Stress and Frustration at Work
by , 10-18-2012 at 10:10 PM (4352 Views)
I hate to write an angry blog. I have so many ideas for positive blogs just waiting to be written (Walt Whitman’s poetry, the great baseball season the Baltimore Orioles had this year, coping with Matthew’s terrible twos, etc.) but time and laziness has prevented me from writing them. But venting is an incredible motivator, and so this one gets written. Be aware this is a work related blog, so names have been changed and details are avoided for internet anonymity. Not even sure if anyone here is even going to care about this one. It's long and tedious.

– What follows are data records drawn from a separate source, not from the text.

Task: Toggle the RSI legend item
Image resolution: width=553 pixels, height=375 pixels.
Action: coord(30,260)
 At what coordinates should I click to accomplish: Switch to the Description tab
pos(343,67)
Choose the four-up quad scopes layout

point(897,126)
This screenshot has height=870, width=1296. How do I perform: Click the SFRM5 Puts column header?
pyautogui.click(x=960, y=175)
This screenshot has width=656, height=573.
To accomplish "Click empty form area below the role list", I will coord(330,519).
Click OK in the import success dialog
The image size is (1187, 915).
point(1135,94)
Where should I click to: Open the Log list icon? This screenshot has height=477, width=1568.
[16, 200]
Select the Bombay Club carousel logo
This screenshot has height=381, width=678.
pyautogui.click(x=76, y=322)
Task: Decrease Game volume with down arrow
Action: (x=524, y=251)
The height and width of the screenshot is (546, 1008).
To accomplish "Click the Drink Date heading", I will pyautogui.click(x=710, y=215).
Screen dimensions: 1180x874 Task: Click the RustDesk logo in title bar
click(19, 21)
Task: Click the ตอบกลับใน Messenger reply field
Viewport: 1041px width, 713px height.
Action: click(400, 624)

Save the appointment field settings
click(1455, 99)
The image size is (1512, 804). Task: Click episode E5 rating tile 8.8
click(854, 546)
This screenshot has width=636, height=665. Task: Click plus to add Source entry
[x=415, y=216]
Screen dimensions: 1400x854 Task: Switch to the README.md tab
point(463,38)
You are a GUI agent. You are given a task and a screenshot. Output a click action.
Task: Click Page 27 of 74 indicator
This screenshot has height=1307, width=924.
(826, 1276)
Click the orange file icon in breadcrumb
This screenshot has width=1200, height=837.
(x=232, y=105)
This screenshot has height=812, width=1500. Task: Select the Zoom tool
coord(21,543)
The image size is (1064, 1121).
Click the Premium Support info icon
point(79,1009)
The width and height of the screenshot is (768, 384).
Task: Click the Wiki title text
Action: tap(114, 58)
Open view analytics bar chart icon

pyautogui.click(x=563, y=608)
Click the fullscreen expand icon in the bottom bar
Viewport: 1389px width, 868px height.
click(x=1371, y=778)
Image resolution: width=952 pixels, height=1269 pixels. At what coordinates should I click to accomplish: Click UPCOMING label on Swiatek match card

Six months ago, the week before an upper management review of my project, one of the principal sub elements to the system we’re developing had a major failure with catastrophic breakages. To give a little background, the system we’re developing is comprised of three principal sub elements and when you integrate it all together it will be a unique system. Actually all three of the sub elements are fairly unique in themselves. That’s about as specific as I want to get. The broken sub element was our only prototype, and if we wanted to build another from scratch it probably would have taken a year and a lot of money. But it was repairable. We just had to make sure that whatever caused it to break was understood and we addressed the design. I briefed the incident to my management, and they gave me the go ahead to figure out what went wrong and redesign and rebuild it. I came up with a nice program plan change where we could progress on the other two sub elements while the broken sub element was rebuilt. And if everything worked out as plan, that is the broken sub element back in functionality in six months, I would actually catch back up to the original schedule, and other than the cost of designing and refurbishing there would be no major impact.
It took almost two months to do a root cause failure analysis which identified a rather minor design change, so minor that we were kicking ourselves for not having that in the original design. Four months after that, the broken parts are replaced with newly fabricated parts, put together, and ready to be tested. Right on schedule, and that was last week with coincidentally another management review the very week after.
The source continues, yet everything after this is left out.